Reproduce the material below verbatim, beginning at the line containing "380x237 pixels." and continuing through the end of the material, both ends included. Omit the pictures from your answer.

[Word and element location records]
+++++
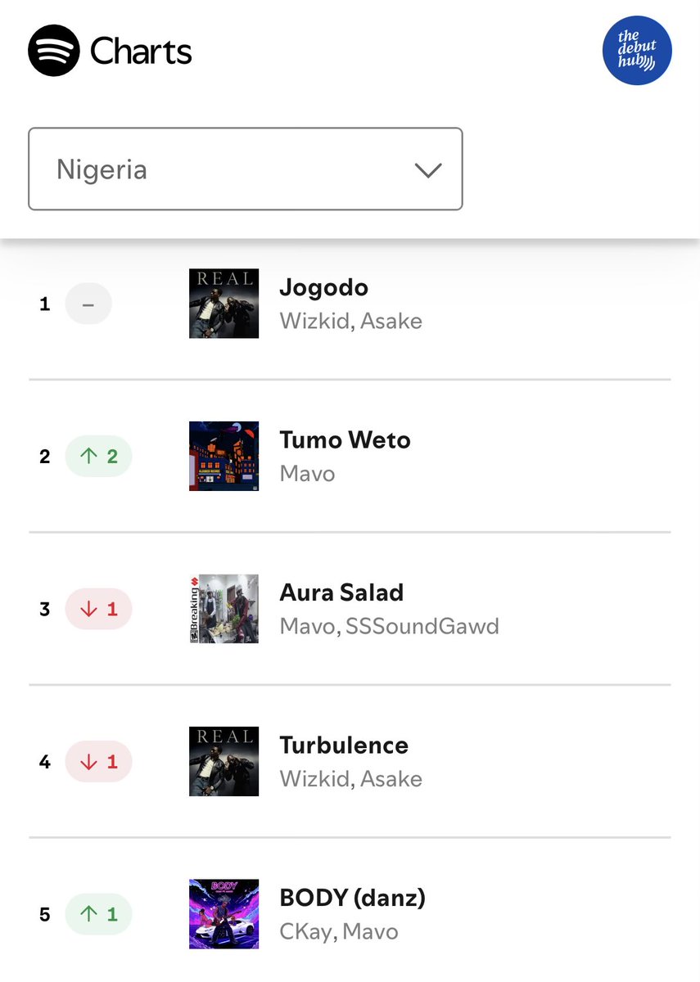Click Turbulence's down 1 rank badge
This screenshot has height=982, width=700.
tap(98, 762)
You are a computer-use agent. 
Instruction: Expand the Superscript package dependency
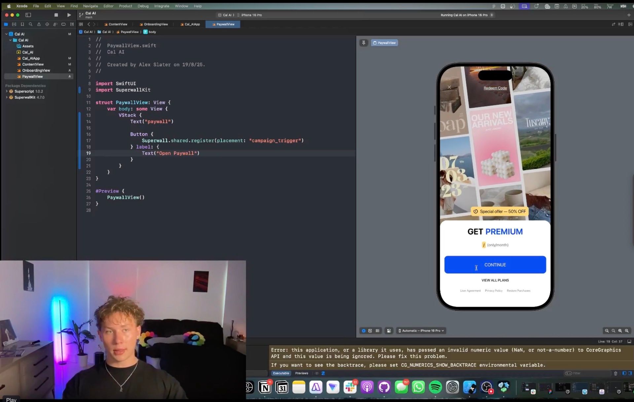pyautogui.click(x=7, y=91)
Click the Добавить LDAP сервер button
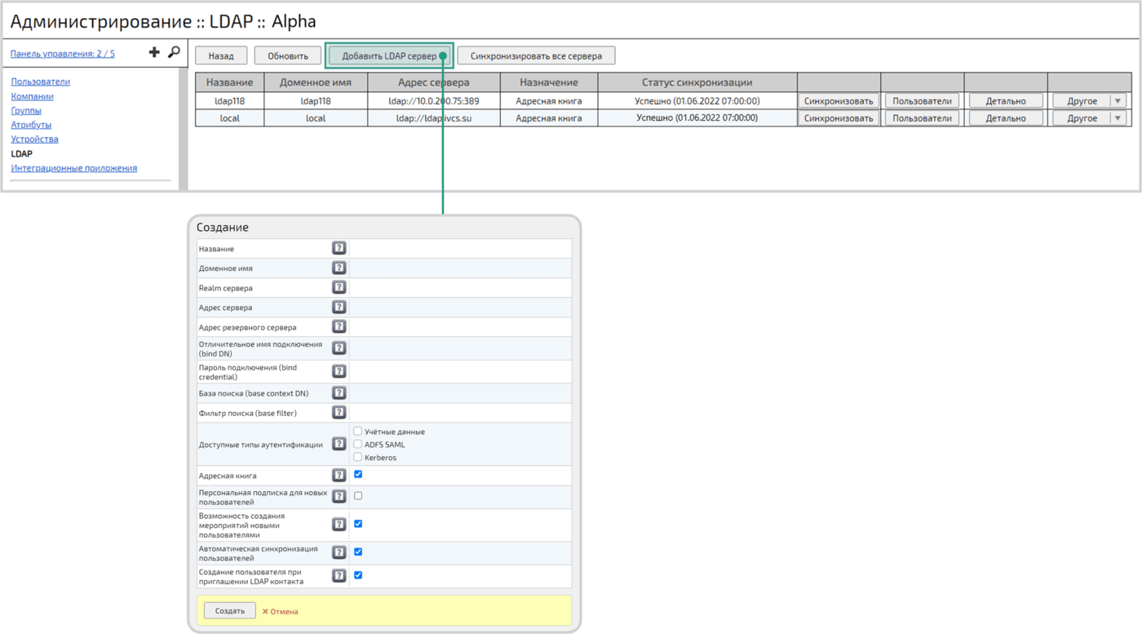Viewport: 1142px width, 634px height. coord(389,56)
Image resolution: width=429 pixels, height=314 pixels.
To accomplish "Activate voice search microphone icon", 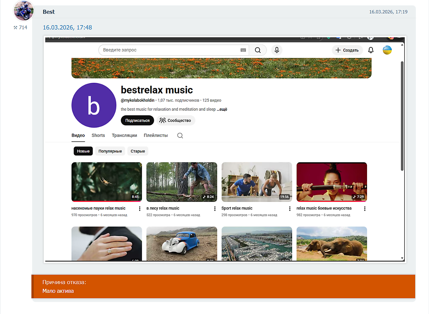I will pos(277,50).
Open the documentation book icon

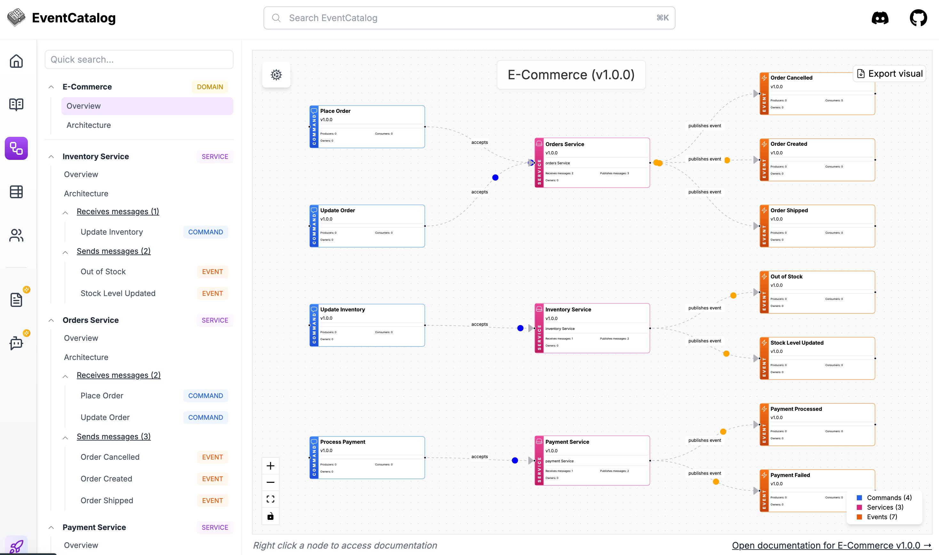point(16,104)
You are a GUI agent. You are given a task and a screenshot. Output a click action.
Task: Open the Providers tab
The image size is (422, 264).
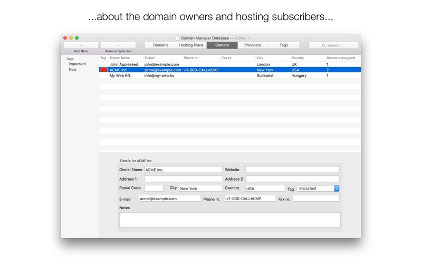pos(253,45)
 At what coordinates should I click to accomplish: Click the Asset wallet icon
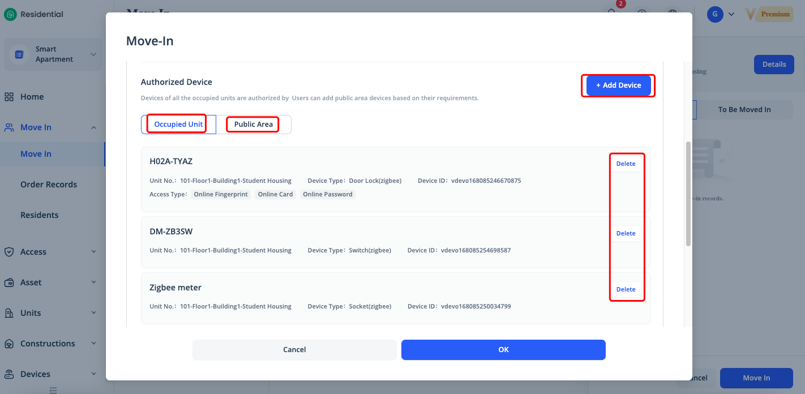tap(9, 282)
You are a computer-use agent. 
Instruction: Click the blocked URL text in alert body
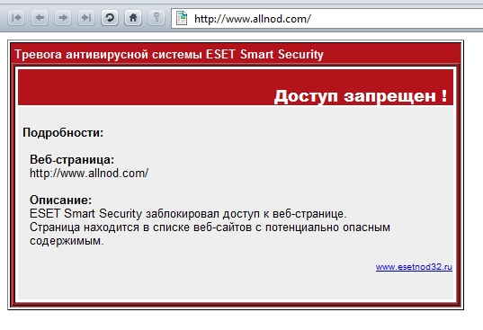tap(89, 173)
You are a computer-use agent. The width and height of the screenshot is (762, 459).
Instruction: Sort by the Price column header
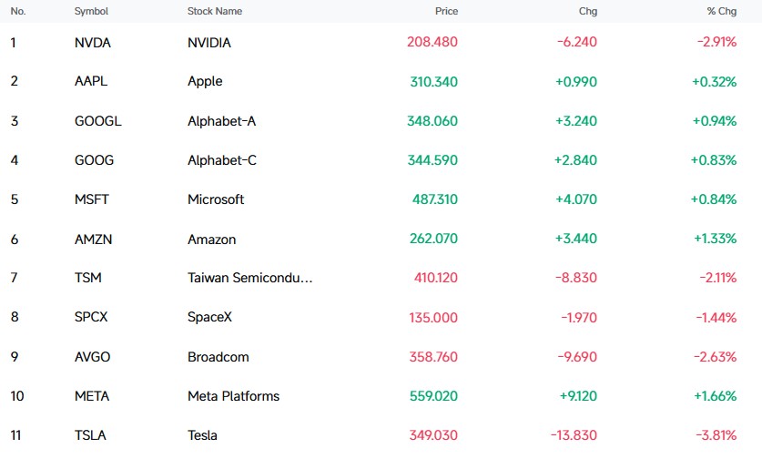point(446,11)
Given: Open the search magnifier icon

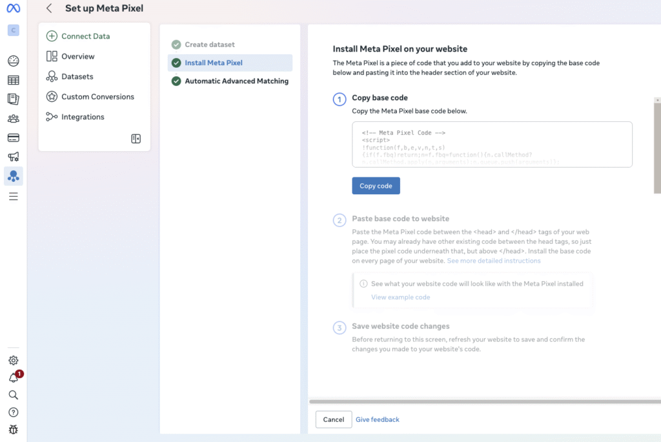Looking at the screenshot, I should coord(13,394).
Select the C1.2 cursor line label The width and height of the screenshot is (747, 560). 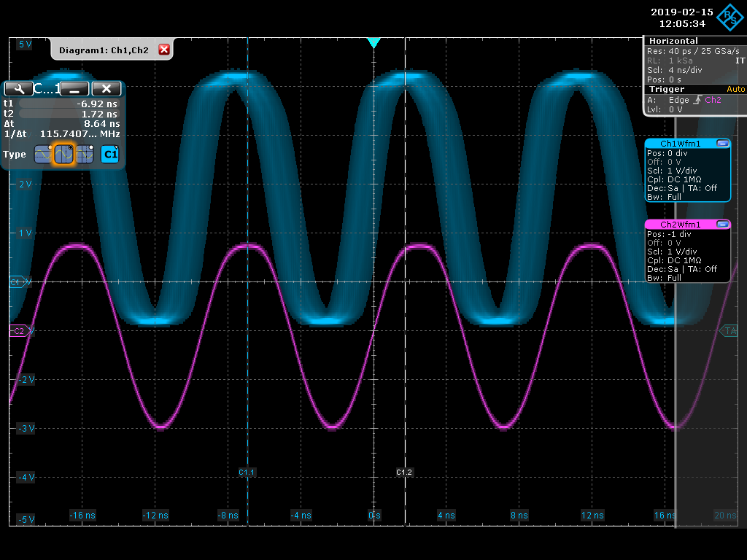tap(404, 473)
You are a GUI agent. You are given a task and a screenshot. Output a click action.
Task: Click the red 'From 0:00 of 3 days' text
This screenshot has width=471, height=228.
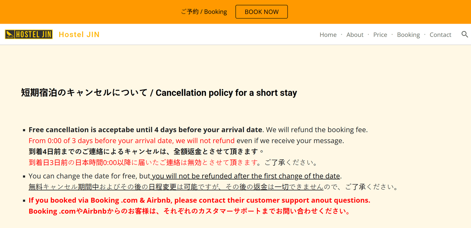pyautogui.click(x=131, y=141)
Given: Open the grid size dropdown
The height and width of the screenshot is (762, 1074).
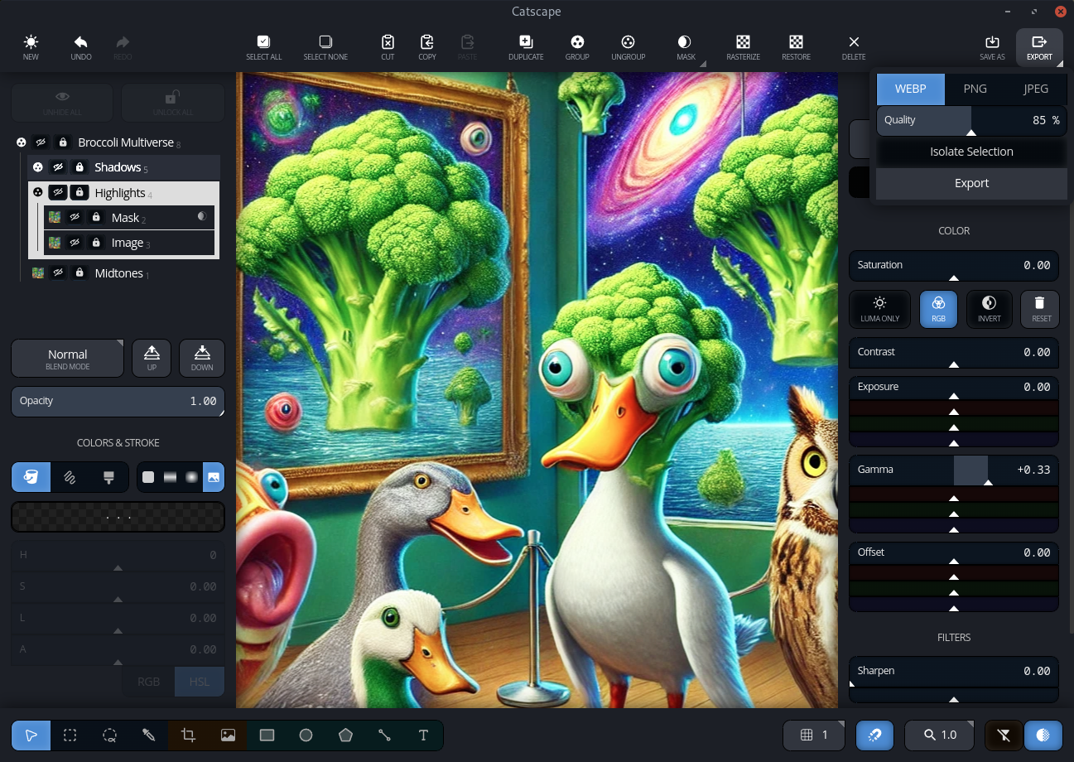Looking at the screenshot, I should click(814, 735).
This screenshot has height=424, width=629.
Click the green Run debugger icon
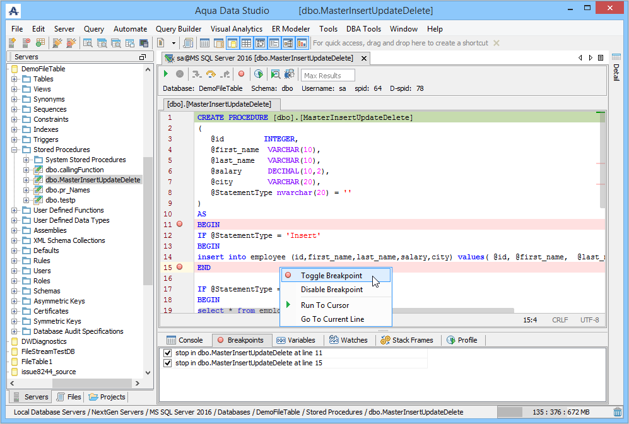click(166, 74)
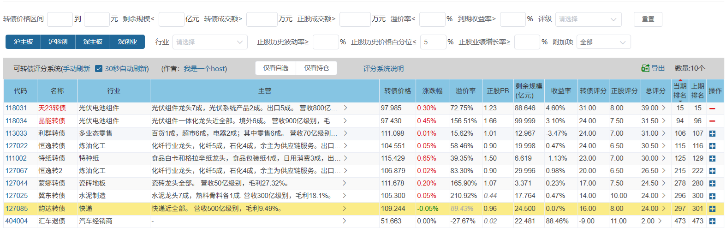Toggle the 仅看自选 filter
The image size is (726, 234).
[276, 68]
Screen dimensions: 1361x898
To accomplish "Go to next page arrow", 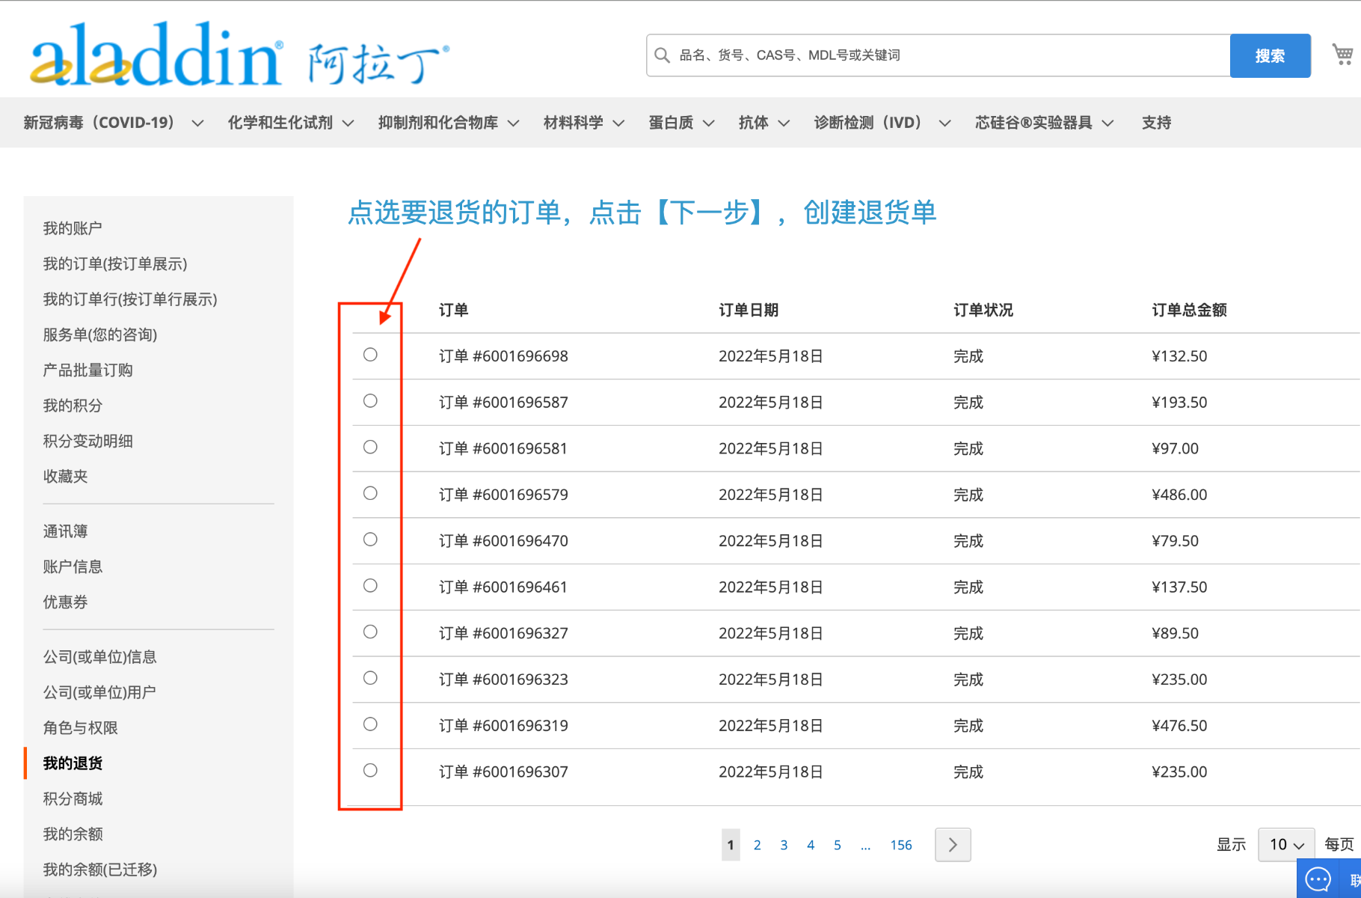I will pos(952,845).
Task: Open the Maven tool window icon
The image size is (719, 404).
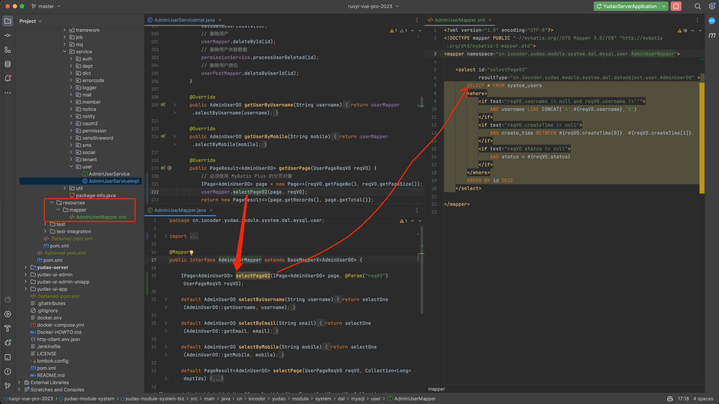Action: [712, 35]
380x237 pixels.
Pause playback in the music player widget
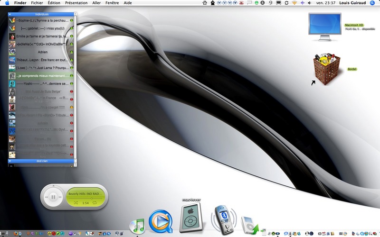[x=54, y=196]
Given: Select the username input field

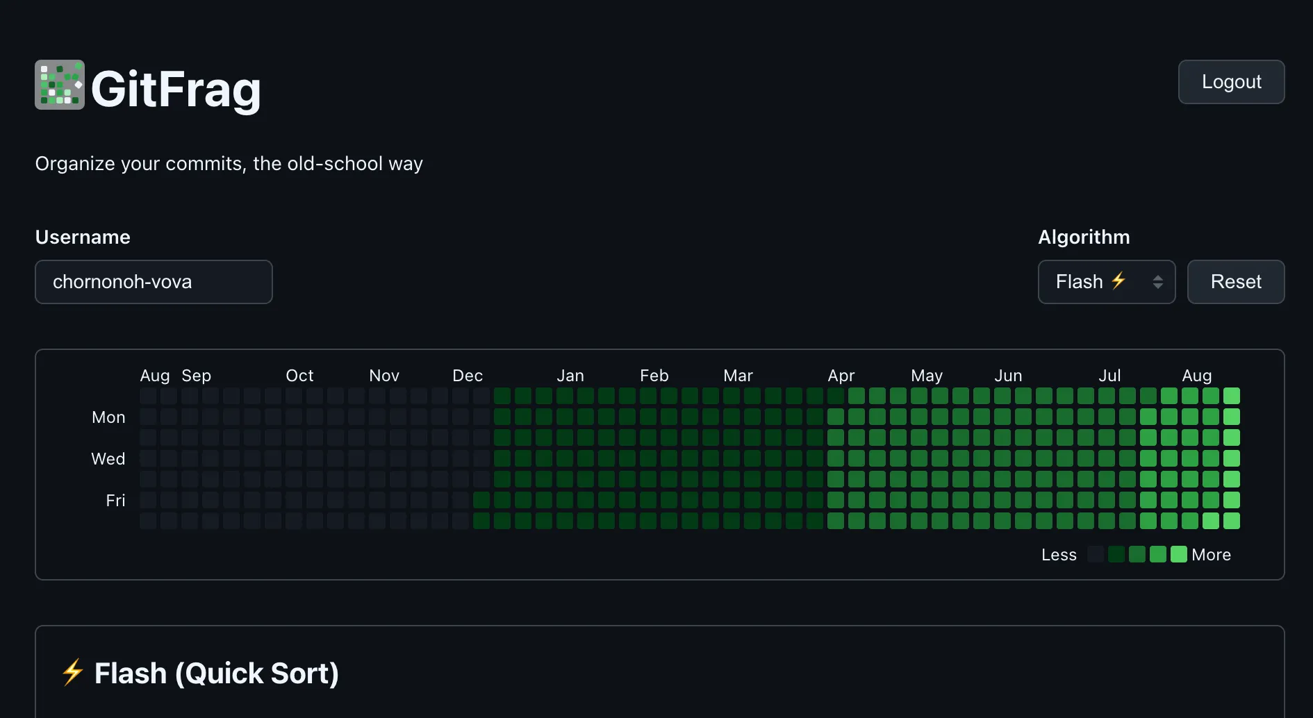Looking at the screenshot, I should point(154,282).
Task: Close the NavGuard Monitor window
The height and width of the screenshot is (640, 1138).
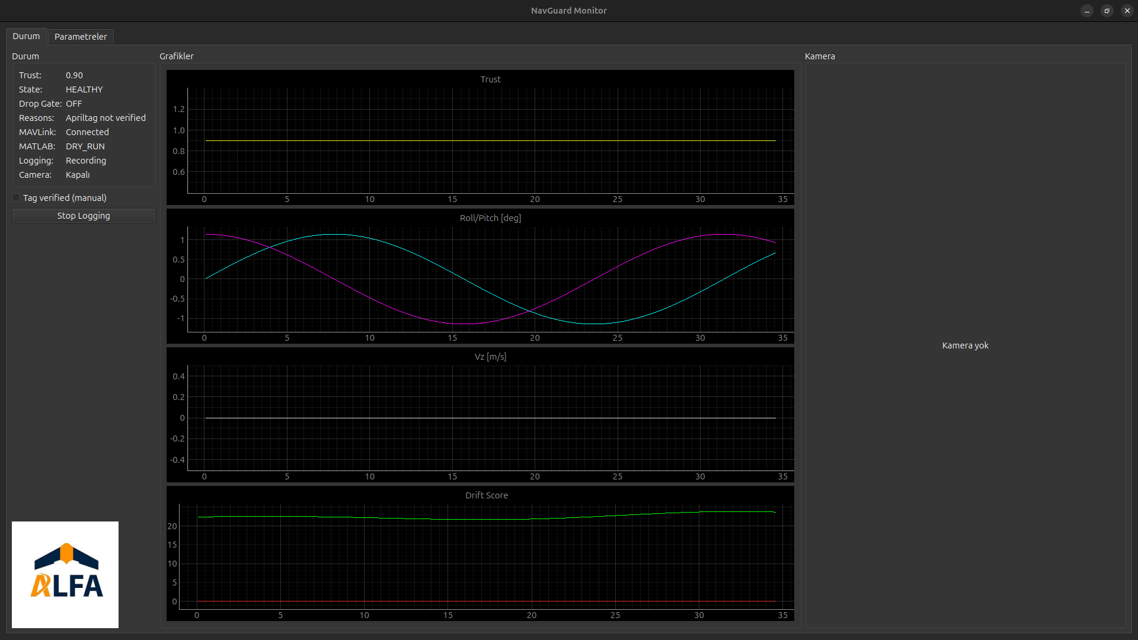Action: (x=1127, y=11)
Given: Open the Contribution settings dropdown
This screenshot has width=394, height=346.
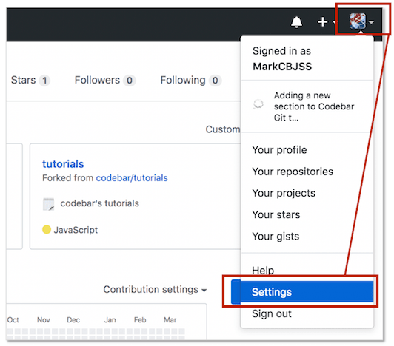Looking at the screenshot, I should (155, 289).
+++++
> [Exercise result]:
380x237 pixels.
Pause playback in the music player widget
[x=54, y=196]
Given: Select the username input field

Looking at the screenshot, I should point(154,282).
Task: Close the NavGuard Monitor window
The height and width of the screenshot is (640, 1138).
Action: (x=1127, y=11)
Given: Open the Contribution settings dropdown
This screenshot has width=394, height=346.
Looking at the screenshot, I should (155, 289).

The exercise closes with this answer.